Monday, December 14, 2009

On separation

From Allison:


MM concept of "media" being a medium or sorts is very interesting. The impact of
each medium varies with each social network. Meaning, while the actual medium
remains constant, the effect is different. For this I agree. However, once
someone detaches themselves from the medium, they can control the outcome of the
medium. So does this mean that everyone who attempts to change media or
technology is living in a detached state? So by detaching themselves, they
neutralize the affect the medium has. But is that possible? If the media and
technology, and all the other words he uses to describe the exact same
thing, are all around you, how can you detach yourself? It would be like
going into a different dimension, not just mentally, but completely. Maybe it
has something to do with this light bulb idea. Media isn't an actual thing, but
is determined and described by the result of the affect it has on the
environment. So does that mean the words in a newspaper isn't an actual thing,
but the result of it on the social fabric?


This from David re: MM

All media work us over completely. They are so pervasive in their personal, political, economic, aesthetic, psychological, moral, ethical and social consequences that they leave no part of us untouched, unaffected, unaltered. The medium is the message.
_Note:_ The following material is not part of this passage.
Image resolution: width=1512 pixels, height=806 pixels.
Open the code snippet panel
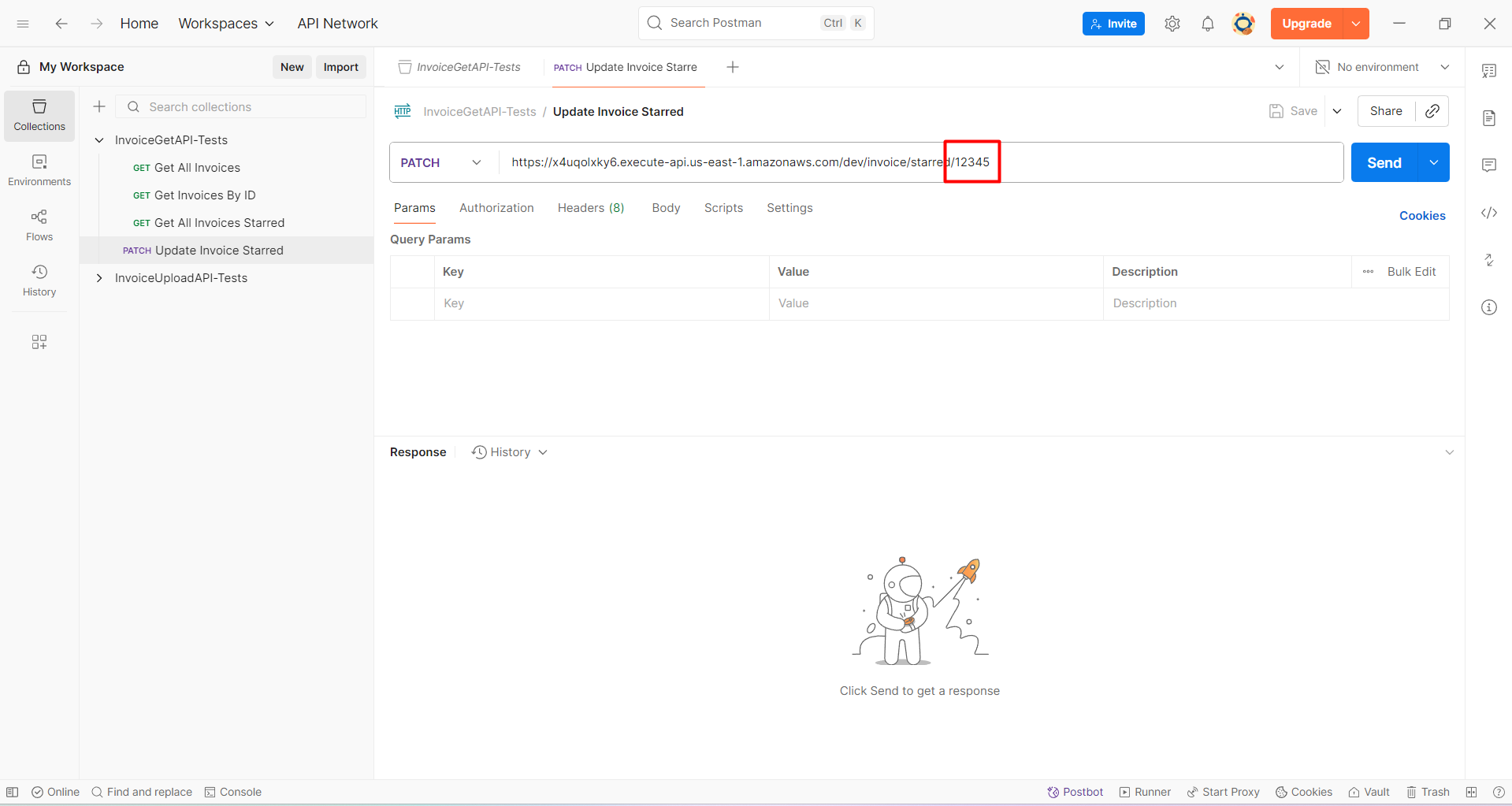(1489, 213)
Any understanding of social and cultural change is impossible without knowledge of the way media work as environments (McLuhan 26).




I think -- don't know -- that McLuhan would say: don't imagine that you can completely separate yourself. (I think again of that video clip in which he seemed to acknolwedge, playfully, the impossibility of achieving a point of view untinctured by the media about which one is trying to have a point of view.